+++ Exercise materials

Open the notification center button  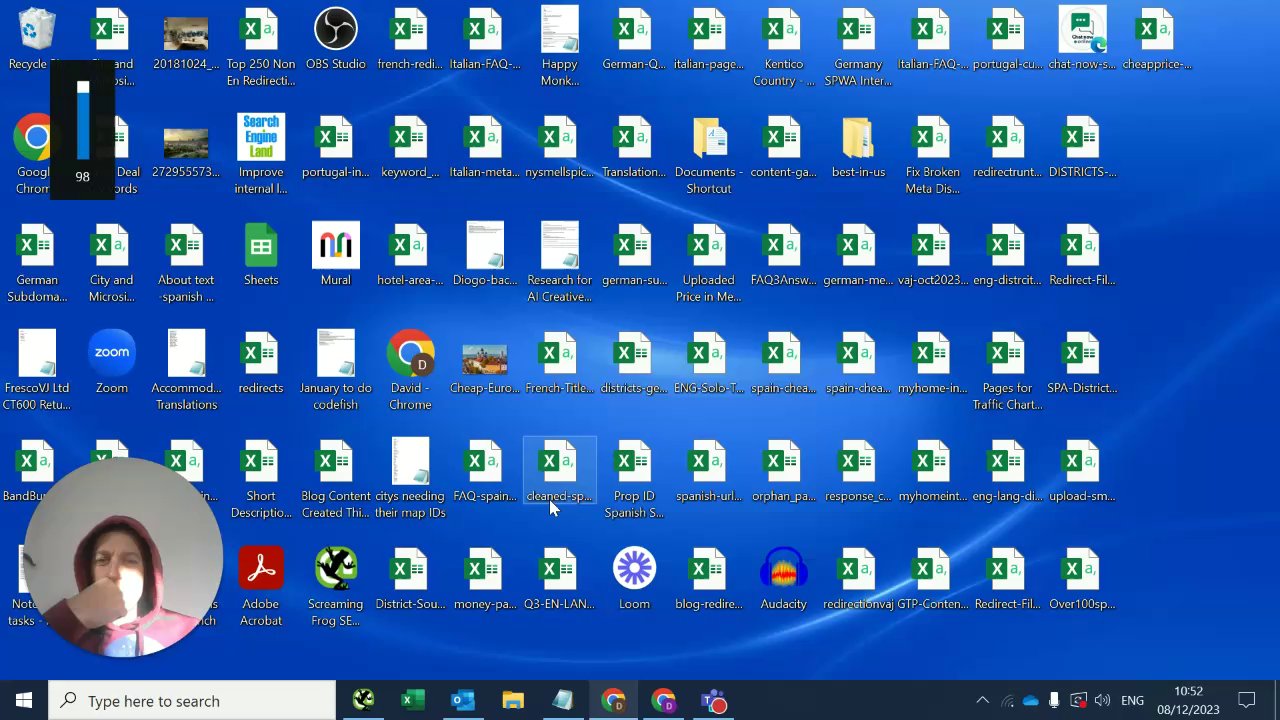[x=1246, y=701]
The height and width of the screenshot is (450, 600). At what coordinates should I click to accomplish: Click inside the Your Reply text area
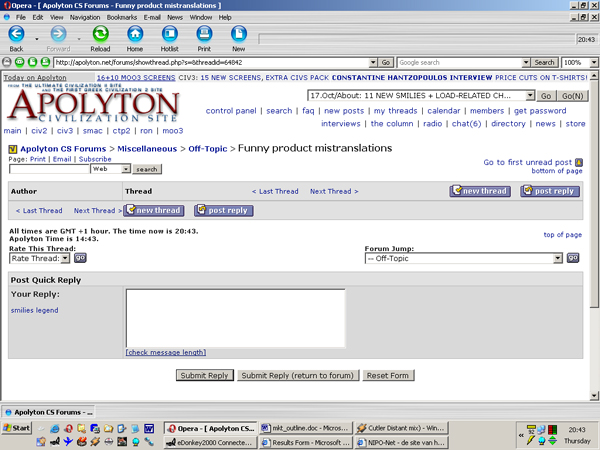(235, 317)
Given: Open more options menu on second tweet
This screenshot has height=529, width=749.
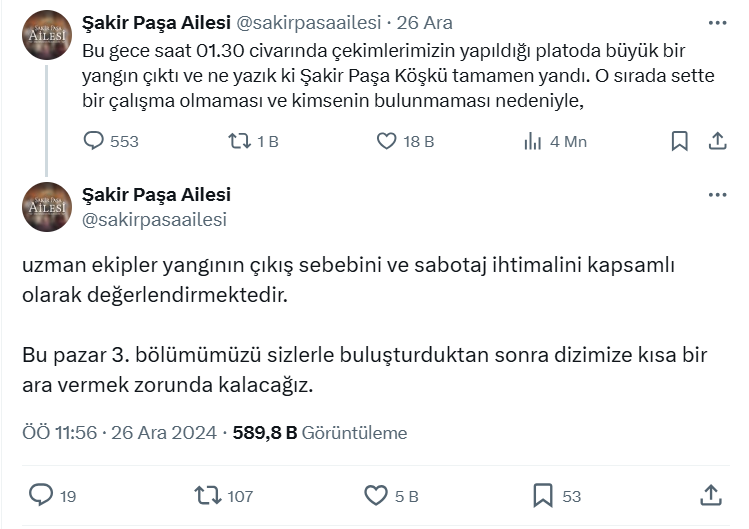Looking at the screenshot, I should pos(717,194).
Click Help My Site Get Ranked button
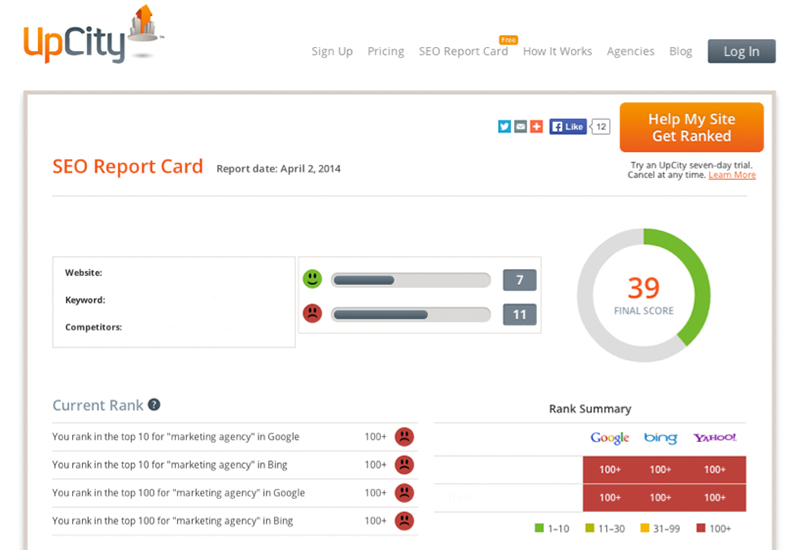 click(x=691, y=128)
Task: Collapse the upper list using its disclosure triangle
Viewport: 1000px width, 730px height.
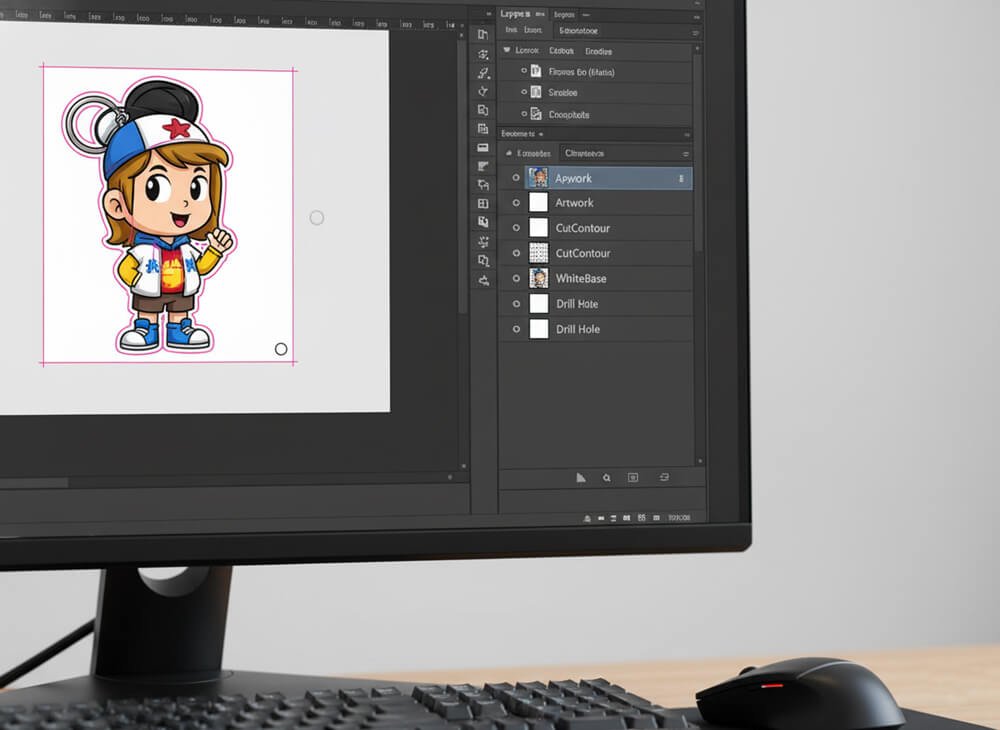Action: tap(507, 50)
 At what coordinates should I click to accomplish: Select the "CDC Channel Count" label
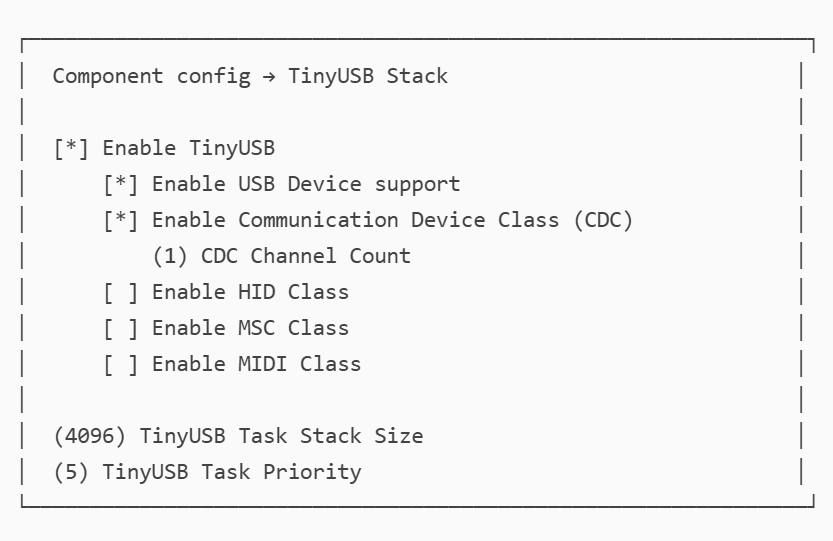[x=306, y=256]
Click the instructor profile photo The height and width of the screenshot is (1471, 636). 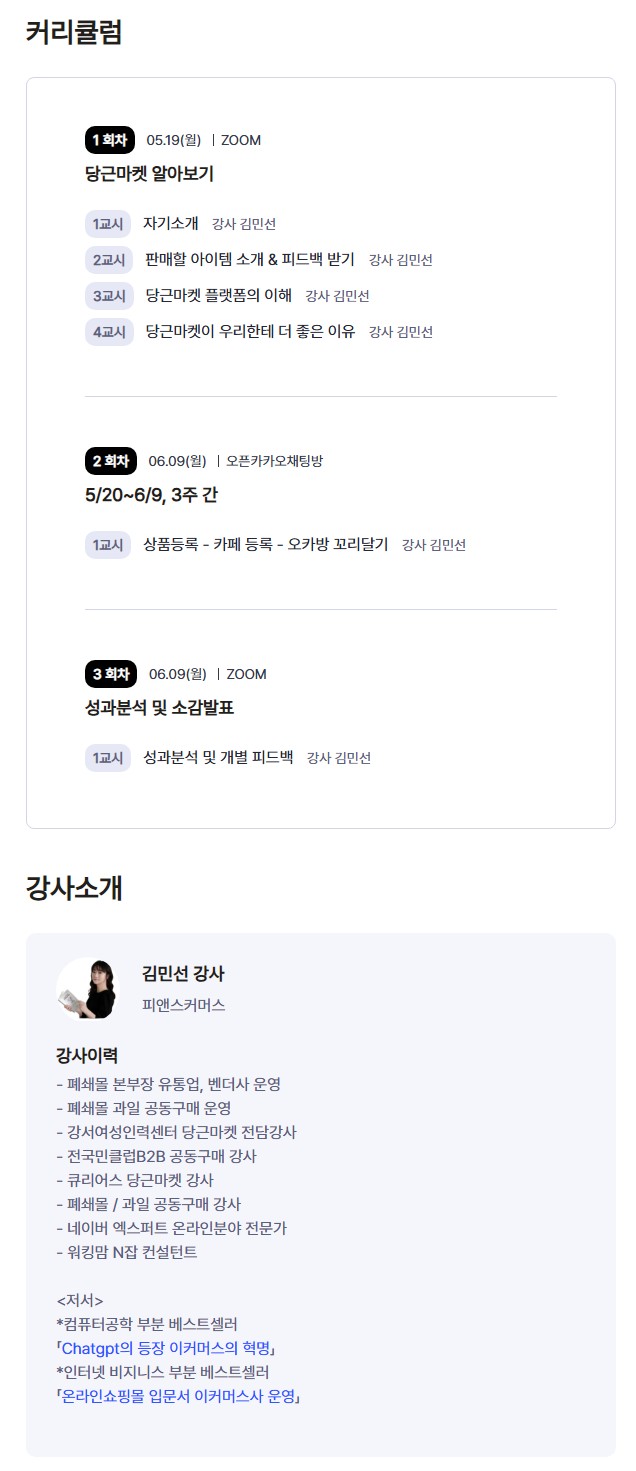(x=87, y=988)
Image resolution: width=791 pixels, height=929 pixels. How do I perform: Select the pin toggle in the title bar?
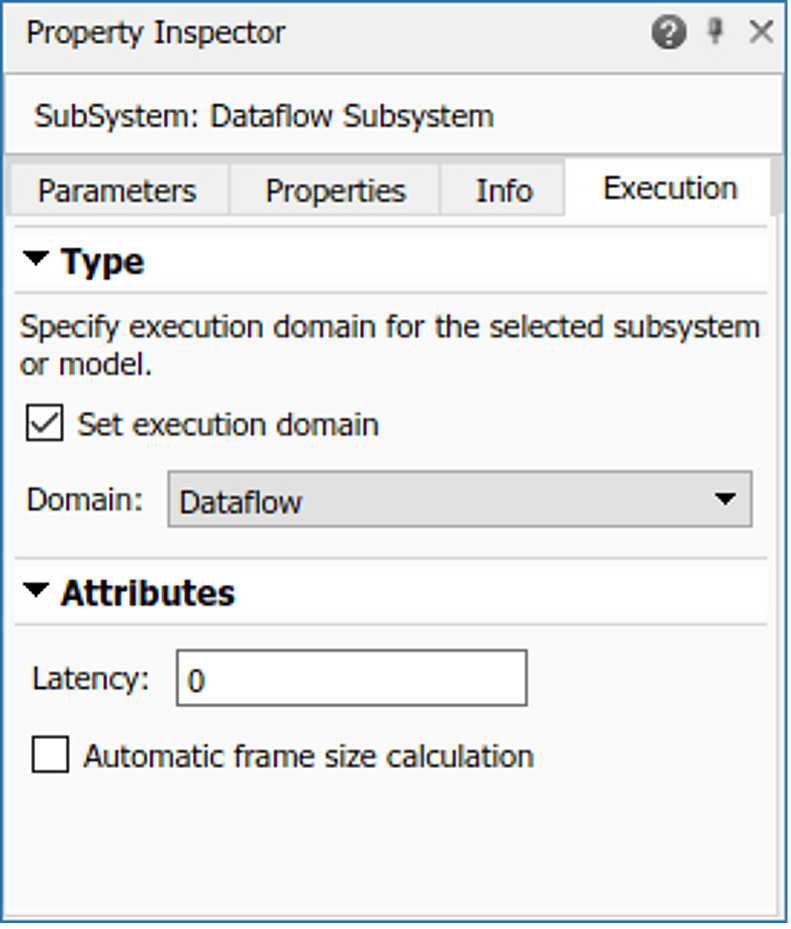tap(714, 32)
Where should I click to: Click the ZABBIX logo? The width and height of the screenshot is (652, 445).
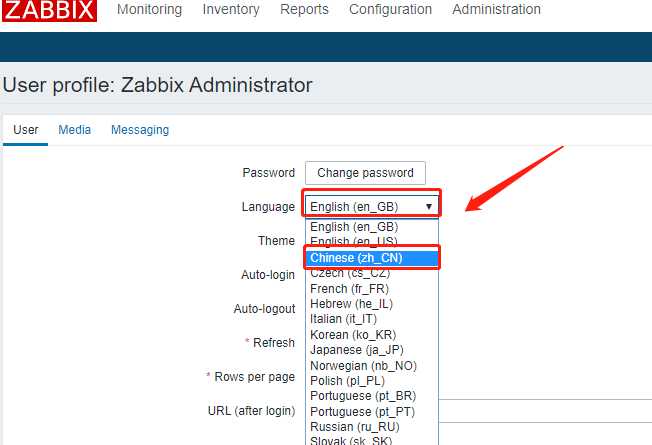coord(49,10)
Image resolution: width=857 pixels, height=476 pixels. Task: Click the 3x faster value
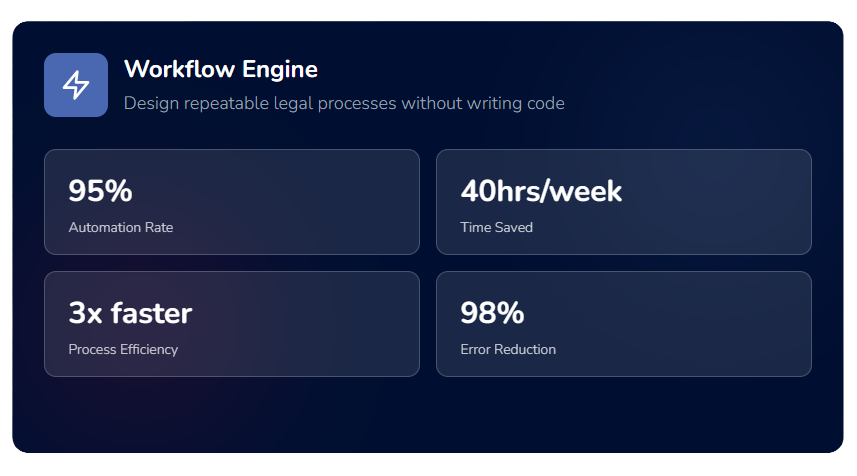point(130,313)
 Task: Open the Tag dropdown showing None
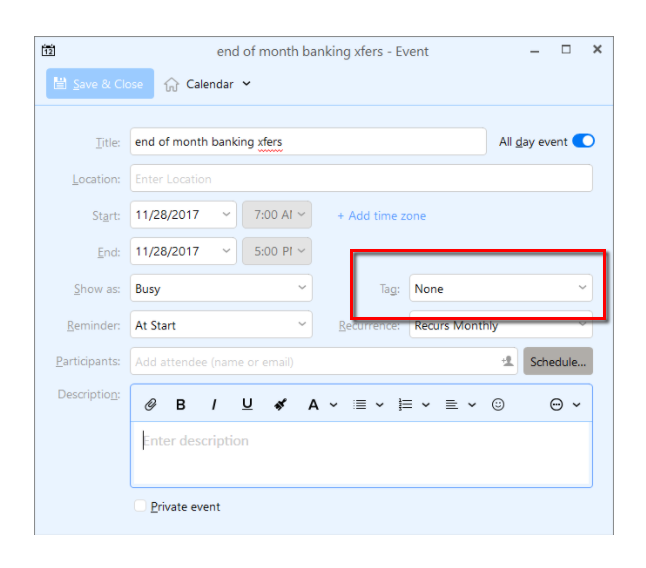(x=500, y=289)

++++++

- Prompt -
Please return only the lines running from the line with "Where should I" to the final line of the data, both included, exactly and without any pictures.

- Response to the exercise -
Where should I click to: Click the ZABBIX logo? The width and height of the screenshot is (652, 445).
coord(49,10)
Image resolution: width=857 pixels, height=476 pixels. Task: Click the 3x faster value
point(130,313)
 Task: Open the Tag dropdown showing None
(x=500, y=289)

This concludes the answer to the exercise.